For ease of description, temperature management being performed for any battery pack 2 is used as an example for description in this application. For example, during the test of the battery pack 2, the battery pack 2 needs to be maintained at a preset temperature value. This preset temperature value may be a specific value or a range of values. For example, in the foregoing seasonal test, the preset temperature value may be set to be lower than or equal to 38° C. For another example, the length, width, and height of the battery pack 2 in this embodiment of this application may be 450*650*1200, which are all measured in millimeters (mm), but this embodiment of this application is not limited thereto.

Specifically, as shown in FIGS. 2 and 3, the temperature management device 1 further includes a first valve 91 and a second valve 92. The first valve 91 is disposed between the outlet 202 of the condenser 20 and the first inlet 301 of the expansion valve 30, and the second valve 92 is disposed between the first port 11 and the inlet 101 of the compressor 10. When the first valve 91 and the second valve 92 are closed, the battery pack 2 is used to replace another battery pack and connected to the temperature management device 1. When the first valve 91 and the second valve 92 are opened again, the temperature management device 1 performs temperature management on the battery pack 2. In this way, the opening and closing of the first valve 91 and the second valve 92 can implement change of the battery pack 2 without wasting the refrigerant discharged from the condenser 20 or introducing impurities into the compressor 10. In addition, after the first valve 91 and the second valve 92 are opened again, the temperature management device 1 and the battery pack 2 can form a closed loop, and the internal refrigerant circulates in this loop, improving refrigerant utilization.

Optionally, when the first valve 91 and the second valve 92 are in a closed state, the temperature management device 1 can also be set to a closed state. For example, closing the compressor 10 and/or the condenser 20 can save power and prevent waste.

Specifically, the first valve 91 and the second valve 92 in this embodiment of this application can be implemented in various ways. In addition, the first valve 91 and the second valve 92 can be implemented in the same or different ways. For example, the first valve 91 in this embodiment of this application may include a first manual ball valve 911 and/or a first needle valve 912; and the second valve 92 may include a second manual ball valve 921 and/or a second needle valve 922. As shown in FIGS. 2 and 3, the first valve 91 and the second valve 92 can use a same valve for ease of operation.

For example, as shown in FIGS. 2 and 3, the first valve 91 may include the first manual ball valve 911, and the second valve 92 may include the second manual ball valve 921. After the first manual ball valve 911 and the second manual ball valve 921 are closed, the battery pack 2 may be used to replace another battery pack and then mounted, or the battery pack 2 may be dismounted and replaced with another battery pack. Alternatively, the first valve 91 may further include the first needle valve 912, or the second valve 92 may include the second needle valve 922. In this case, after the first manual ball valve 911 and the second manual ball valve 921 are closed, in the case of dismounting the battery pack 2 and replacing it with another battery pack, the first needle valve 912 or the second needle valve 922 may be connected to a refrigerant recycling machine to recycle the remaining refrigerant inside the battery pack 2. After the recycling, the battery pack 2 is dismounted and replaced with another battery pack. This allows the refrigerant to be recycled for reuse, avoiding refrigerant waste and environmental pollution.

- [Supplied material]
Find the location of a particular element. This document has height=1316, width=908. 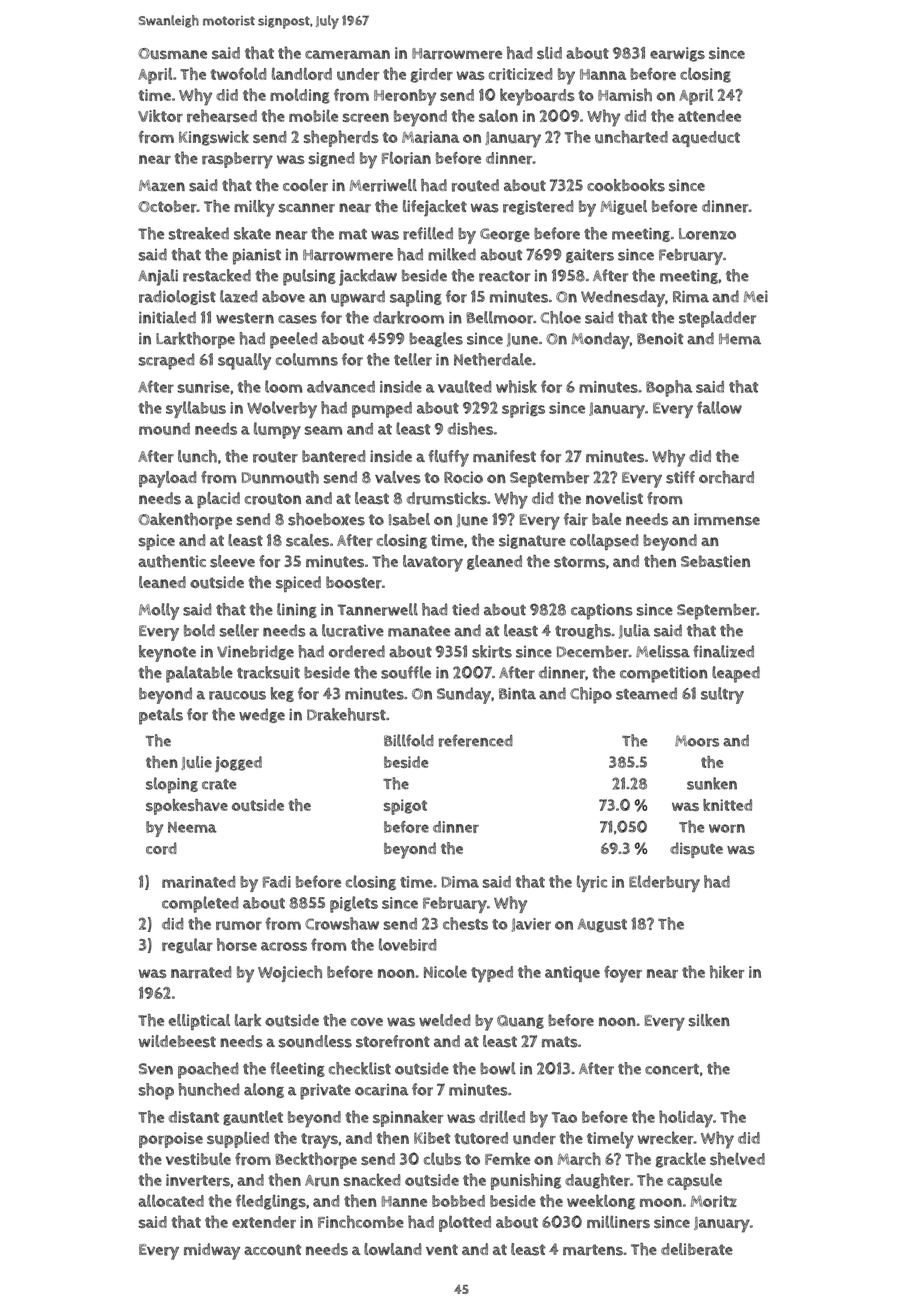

Beckthorpe is located at coordinates (316, 1160).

- [Task list]
[1] In the battery pack text, what preset temperature value may be set during the seasonal test?
[2] From the battery pack text, print the part that starts at the words "Optionally, when the" and ends after the words "ease of operation.".

- [Final results]
[1] Lower than or equal to 38° C.

[2]
Optionally, when the first valve 91 and the second valve 92 are in a closed state, the temperature management device 1 can also be set to a closed state. For example, closing the compressor 10 and/or the condenser 20 can save power and prevent waste.

Specifically, the first valve 91 and the second valve 92 in this embodiment of this application can be implemented in various ways. In addition, the first valve 91 and the second valve 92 can be implemented in the same or different ways. For example, the first valve 91 in this embodiment of this application may include a first manual ball valve 911 and/or a first needle valve 912; and the second valve 92 may include a second manual ball valve 921 and/or a second needle valve 922. As shown in FIGS. 2 and 3, the first valve 91 and the second valve 92 can use a same valve for ease of operation.